State Reps. Rex Rice and Paul Agnew and their many co-sponsors are making our kids and public health a priority by introducing bills to raise the cigarette tax by 30 cents and 32 cents, respectively. Rep. Rice's bill (H.B. 4888) also raises the tax by an additional 5 cents for each of the next two years (making the increase 40 cents), and designates 4 percent of the revenue to youth smoking prevention. Rep. Agnew's bill (H.B. 4850) designates $1.5 million for youth-smoking prevention, and adds a cost-of-living increase so that the tax increases automatically at the rate of inflation.

South Carolina's cigarette tax is the lowest in the nation at 7 cents. The national average is 92 cents and rising. The current proposals are a great starting point. We call on South Carolina's leaders to pass an even higher cigarette tax increase - 93 cents, which will bring significant health and revenue benefits to South Carolina and raise the state's cigarette tax to the national average.

The higher the cigarette tax, the more kids will be prevented from smoking. Studies show every 10-percent increase in the price of cigarettes reduces youth smoking by about 7 percent, and overall cigarette consumption by about 4 percent. In recent years, every state that has significantly increased its cigarette tax has experienced major increases in revenue even while reducing cigarette sales.

Also, South Carolina currently spends no state funds on tobacco prevention and cessation. It would take just a small percentage of the new cigarette tax revenue to increase funding for tobacco prevention, leaving plenty for other purposes.

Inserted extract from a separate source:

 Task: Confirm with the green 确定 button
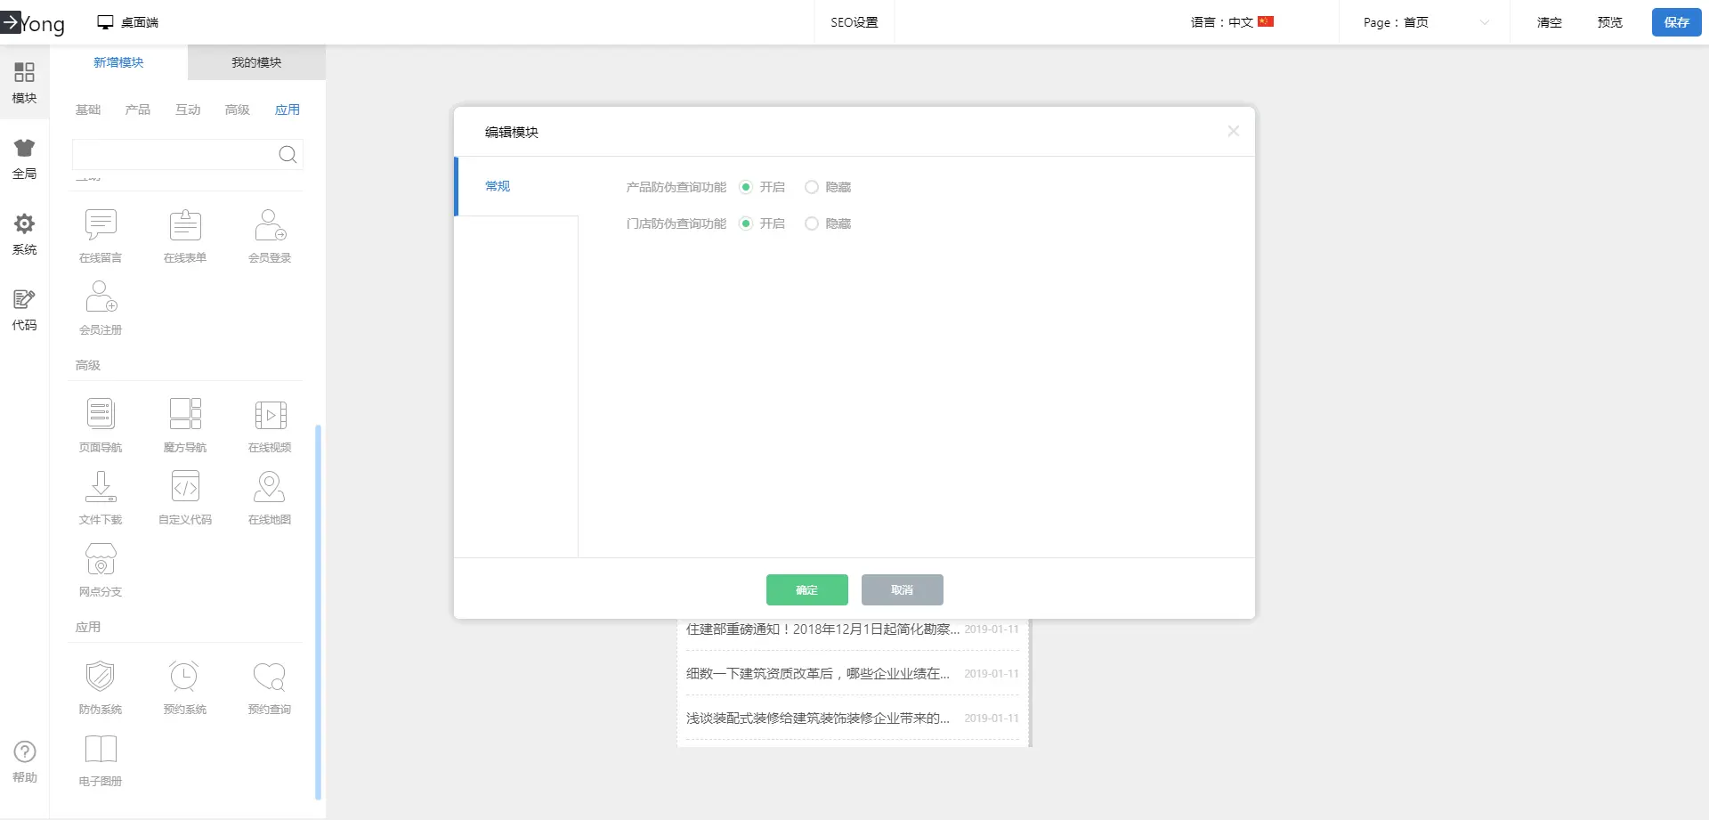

By increasing the cigarette tax, South Carolina can protect its kids from tobacco, save lives and save money.

H. James Gooden

G. Fred Worsham, M.D.

David J. Markiewicz

(Editor's note; The writers are, respectively, the chairman of the board of directors for the American Lung Association's Southeast Region; the president of the American Cancer Society's South Atlantic Division; and the executive vice president of the American Heart Association's Mid-Atlantic Affiliate.)